- YOUR TASK -
Can the lines below, from the one that holds "1375x868 pixels. How" to the very end, be echoed exactly, with both ends included and no pictures?

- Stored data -
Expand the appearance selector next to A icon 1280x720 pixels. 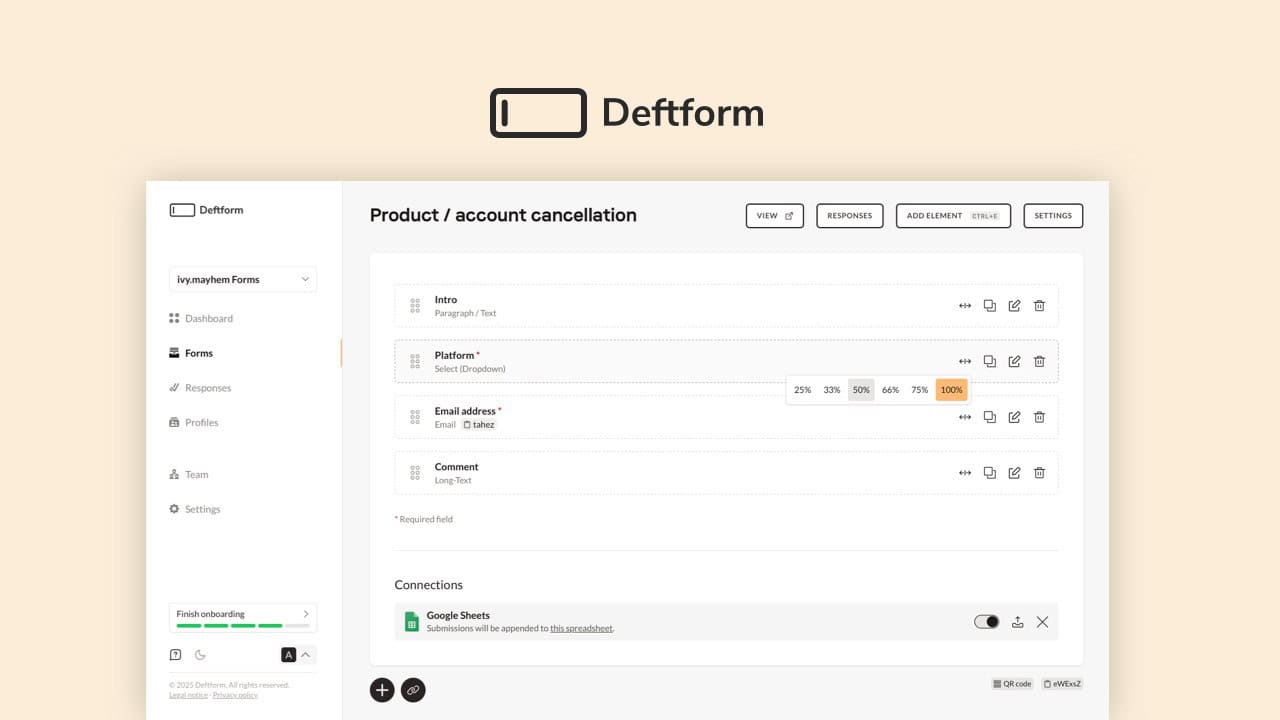(x=305, y=654)
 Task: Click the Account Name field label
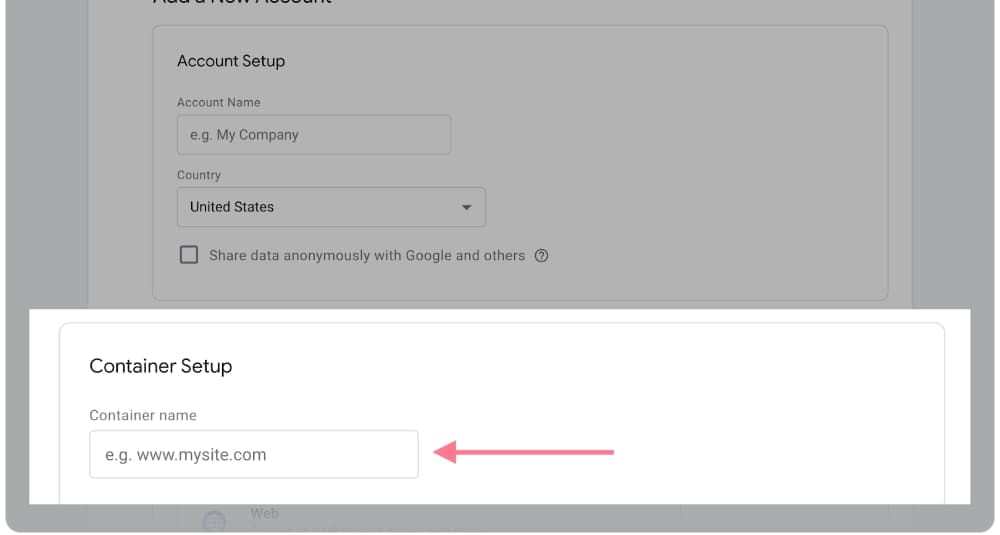(x=219, y=102)
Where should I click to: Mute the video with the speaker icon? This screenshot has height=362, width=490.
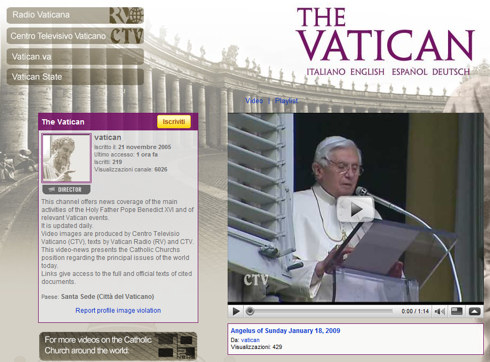440,311
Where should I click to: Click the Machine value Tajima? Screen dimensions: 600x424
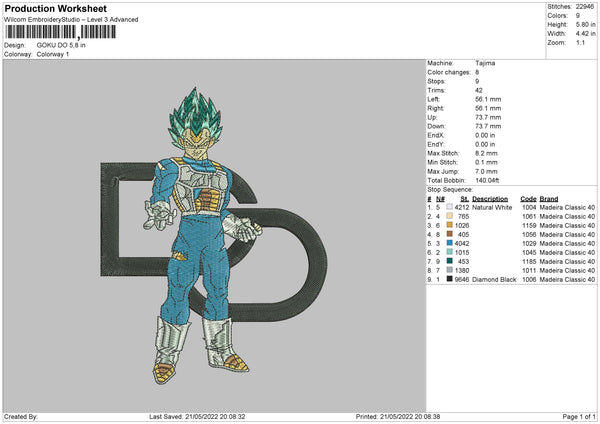point(485,63)
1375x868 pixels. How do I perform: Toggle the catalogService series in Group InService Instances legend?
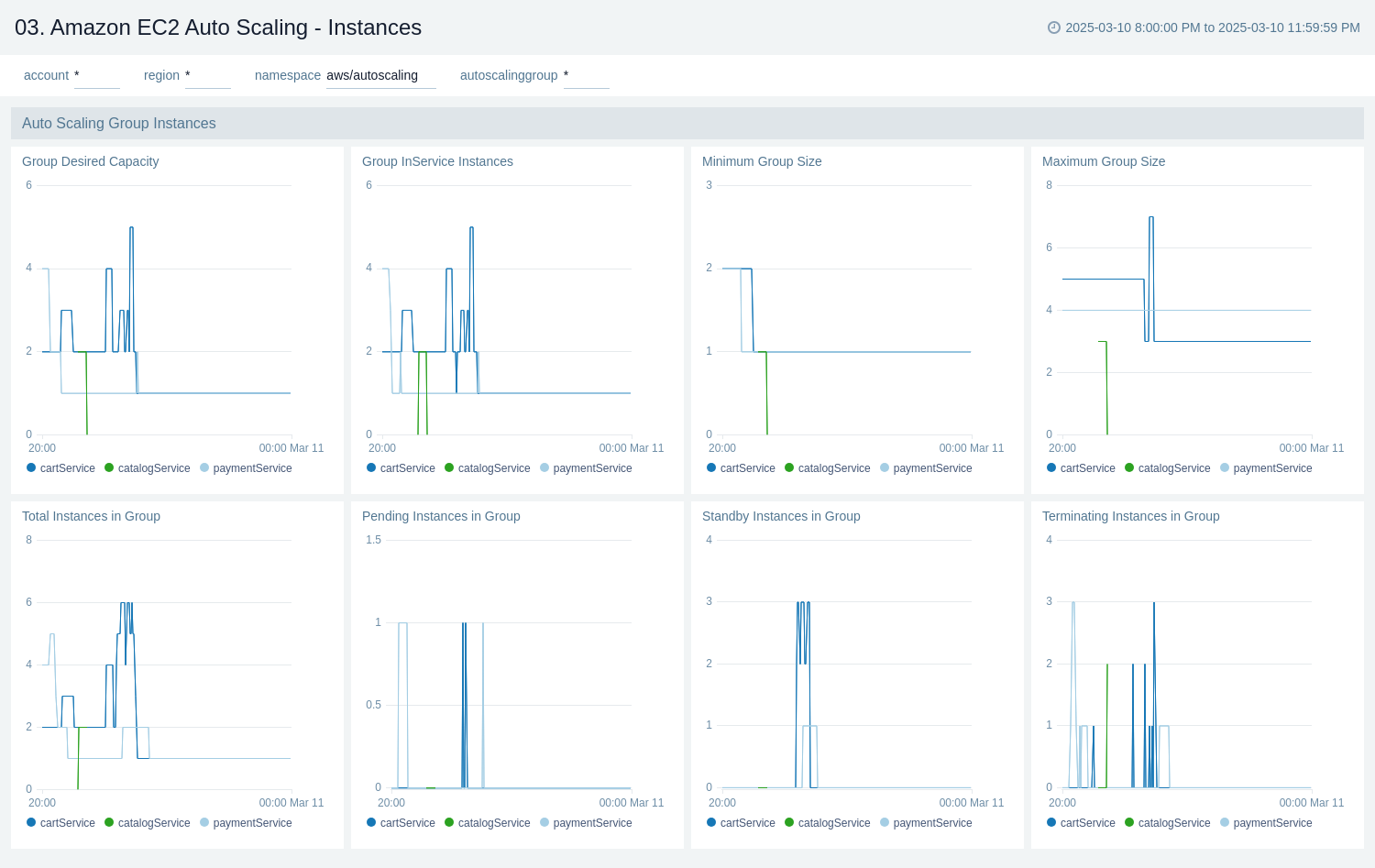pyautogui.click(x=451, y=468)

- WRITTEN ANSWER -
1375x868 pixels. How do I perform: Toggle the catalogService series in Group InService Instances legend?
pyautogui.click(x=451, y=468)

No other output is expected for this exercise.